For Liu, his greatest achievement was not the product, but the process. “I learned a lot about being an independent researcher,” she says. As a student, Liu worked with IBM to develop machine learning methods to reuse drugs already on the market and hone her decision-making skills. After collaborating with academic and industry researchers to gain skills to ask targeted questions, seek experts, digest and present scientific articles for relevant content, and test ideas, Liu and her cohort of MEng students working with the MIT-IBM Watson AI Lab they felt they had confidence in their knowledge, freedom and flexibility to dictate the direction of their research. Taking on this key role, Liu says, “I feel I own my project.”

Demand forecast

Following his tenure at MIT and with the MIT-IBM Watson AI Lab, Clemente Ocejo also gained a sense of mastery, having built a solid foundation in AI techniques and time series methods starting with his MIT Undergraduate Research Opportunities program. Program (UROP), where he met his advisor MEng. “You have to be really proactive in the decision-making process,” says Ocejo, “by vocalizing it [your choices] as a researcher and let people know that this is what you are doing.

Ocejo used his background in traditional time series methods to collaborate with the lab, applying deep learning to better predict product demand forecasts in the medical field. Here you have designed, written and trained a transformer, a specific model of machine learning typically used in natural language processing and has the ability to learn long-term addictions.
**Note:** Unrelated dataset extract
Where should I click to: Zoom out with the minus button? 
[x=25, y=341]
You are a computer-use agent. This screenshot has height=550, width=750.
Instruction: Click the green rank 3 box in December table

Ocejo and his team compared goal prediction requests over months, learning about dynamic connections and attention weights between product sales within a product family. They looked at the characteristics of the identifier, regarding the price and amount, as well as the characteristics of the account of who is purchasing the items or services.

“A product does not necessarily have an impact on the forecast made for another product at the time of the forecast. It only affects the parameters during training that lead to that prediction, “says Ocejo.” Instead, we wanted it to impact a little more directly, so we added this layer that creates this connection and draws attention between all products. in our dataset “.

In the long run, in a one-year forecast, the MIT-IBM Watson AI Lab group was able to outperform the current model; most impressively, it did so in the short run (close to a fiscal quarter). Ocejo attributes this to the dynamics of his interdisciplinary team. “Many people in my group weren’t necessarily very experienced in the deep learning aspect, but they had a lot of experience in supply chain management, operations research and optimization, which I don’t have that much experience,” says Ocejo. “They provided a lot of high-level feedback on what to tackle next and … and knowing what the industry sector wanted to see or was trying to improve, so it was very helpful in simplifying my focus.”

For this work, a deluge of data didn’t make a difference for Ocejo and his team, but rather its structure and presentation. Often, large deep learning models require millions upon millions of data points to make meaningful inferences; however, the MIT-IBM Watson AI Lab group has demonstrated that the results and improvements in the technique can be application specific. “It just proves that these models can learn something useful, in the right setup, with the right architecture, without the need for too much data,” says Ocejo. “And then with too much data, it will only get better.”